■ SELECTED TEXT:
━━━━━━━━━━━━━━━━━━━━━━━━━━━━━━
DNA is a powerful tool to understand our history. Coded into its twisted molecules are insights into the migration of our species, where we came from, and how we came to be where we are today.
Humans may have a deep-seated fascination with their past, but untangling its history requires gobs of data and plenty of patience.
To investigate the fine-scale population structure in the United States, the researchers used one of the largest human genetic data sets assembled to date. The study is published in Nature Communications.
The team analyzed genotype data from over 777,000 individuals in order to paint a genetic portrait of how North America’s population migrated over the last few hundreds of years.
The huge population of participants were gained through DNA-testing company Ancestry, who have over 3 million customers in their AncestryDNA database. Each of these individuals has spit in a tube, shook it, and sent it to the lab for processing – that’s a lot of saliva.
With all this information, the researchers made a network of genetic connections and then used various analysis techniques to identify clusters of individuals. By using 20 million user-generated genealogical records, they next annotated these clusters to infer patterns of migration and settlement.
The use of genetics to track human migration history has been done before. However, this large-scale study focused on recent history, with a particular emphasis on specificity.
For example, the study can pinpoint a particular region of France that French Canadians came from generations ago, where they subsequently settled in Canada, and then how they spread to North America.
The pink dots are the French-Canadians and the blue dots are Acadians. Nature Communications
“We’ve never had a map like this of North America,” Eric Topol, a geneticist with Scripps who is not associated with the research, told Gizmodo. “This is a massive data set.”
The genetic landscape of post-colonial America has been shaped by many factors, including war, slavery, disease, and climate change. However, the researchers were surprised by one particularly large influence – the Mason-Dixon line.
━━━━━━━━━━━━━━━━━━━━━━━━━━━━━━
■ DATASET RECORDS:
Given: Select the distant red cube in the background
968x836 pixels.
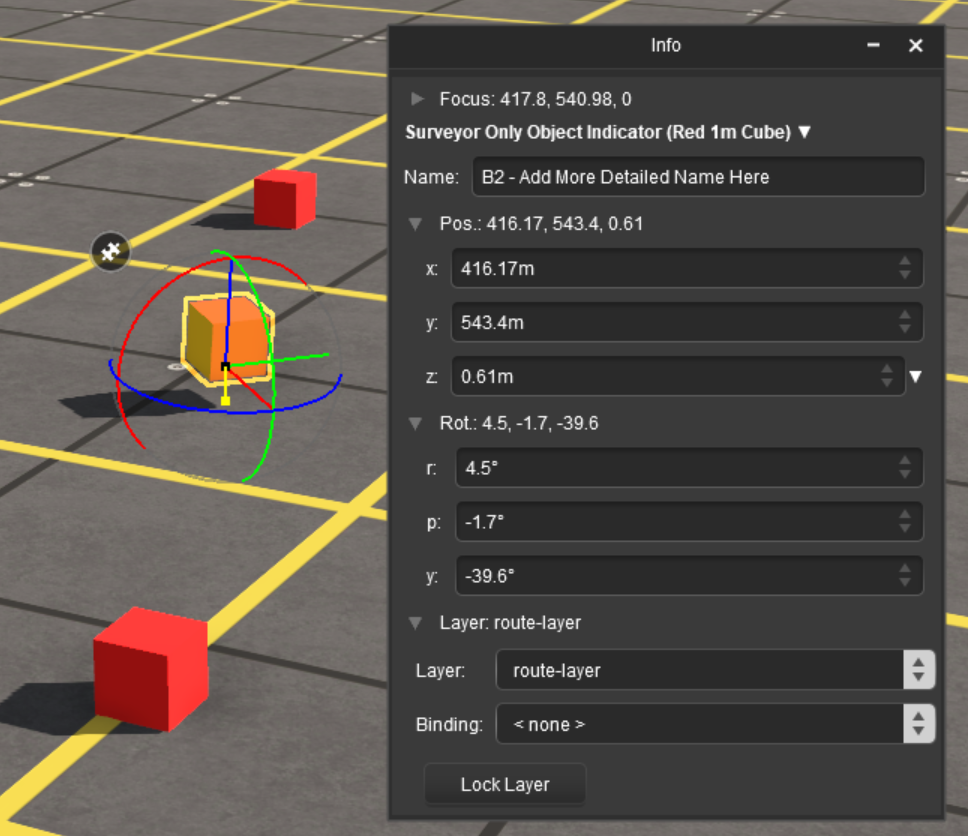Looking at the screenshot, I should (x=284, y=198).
━━━━━━━━━━━━━━━━━━━━━━━━━━━━━━
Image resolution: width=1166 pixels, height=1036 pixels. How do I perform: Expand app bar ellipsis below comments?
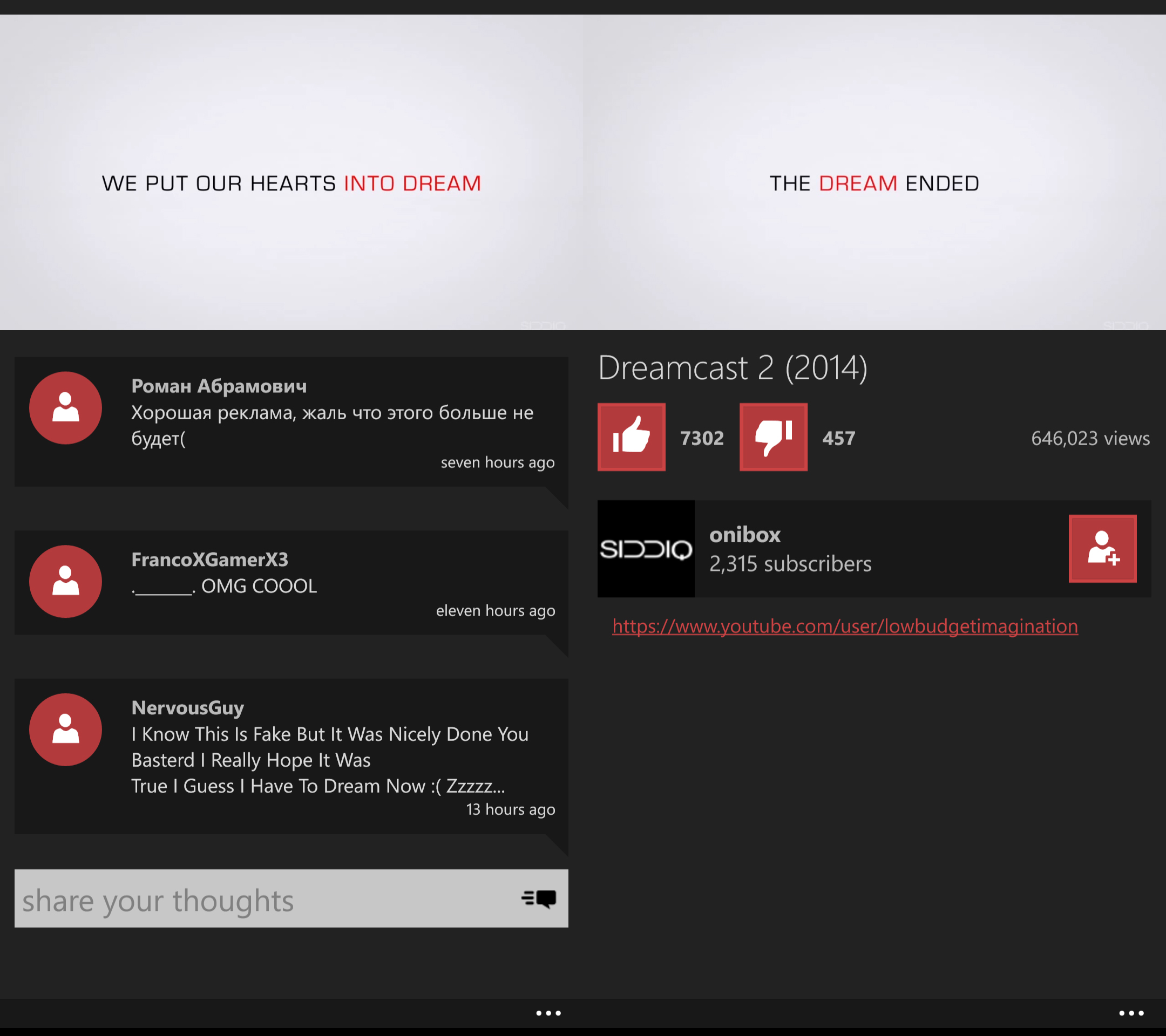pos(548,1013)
━━━━━━━━━━━━━━━━━━━━━━━━━━━━━━
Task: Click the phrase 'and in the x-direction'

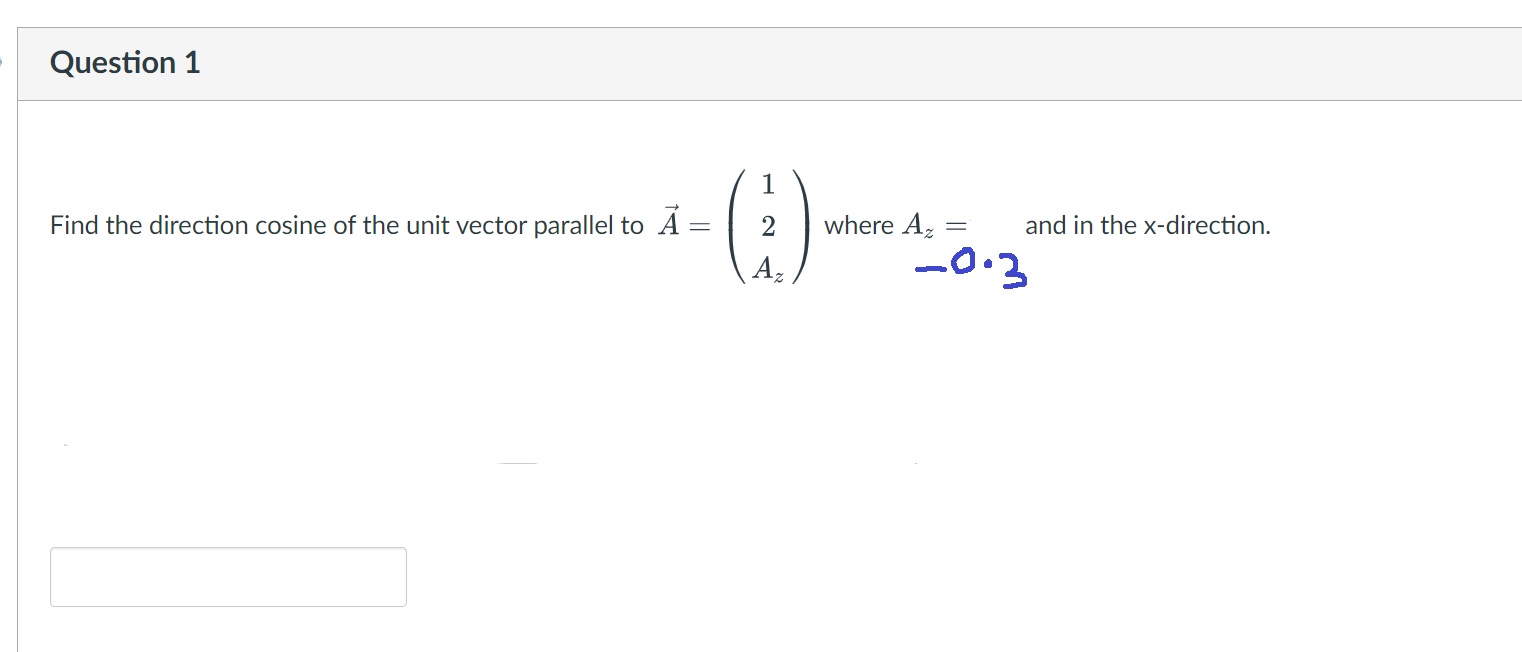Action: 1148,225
━━━━━━━━━━━━━━━━━━━━━━━━━━━━━━
■ PROBLEMS TO WORK ON:
1. In the article about the North American DNA study, why did the researchers use 20 million user-generated genealogical records on the genetic clusters? Explain in one to three sentences.
2. According to the article about the North American DNA study, how many customers does Ancestry have in its AncestryDNA database?
3. Pick up the article about the North American DNA study after its final sentence and carry on writing it.

■ TASK RESPONSES:
1. After building a network of genetic connections and identifying clusters of individuals, the researchers used the genealogical records to annotate those clusters. This let them infer patterns of migration and settlement.

2. Over 3 million.

3.
“I have to admit I was surprised by that,” lead author Catherine Ball, chief scientific officer at Ancestry, told Wired. “This political boundary had the same effect as what you’d expect from a huge desert or mountain range.”
The Mason-Dixon line is a boundary line that was initially constructed to settle an 80-year land dispute between two colonies. It then became a symbolic divider of slave states from non-slave states during the Civil War.
In addition to demographic insights, the research could contribute to targeted biomedical research. For instance, they found that in certain clusters, there are higher frequencies of certain disease-risk variants.
The African American cluster, for example, has a risk allele for prostate cancer that has a frequency of 5.6 percent, but is rare outside the cluster at only 0.1 percent. The Finnish have a protective allele for squamous cell lung carcinoma that is 10 times more common in their cluster.
Ancestry hopes to use this data to provide even further specificity to users. The study is also a reminder in these politically divided times that we have all come from somewhere else.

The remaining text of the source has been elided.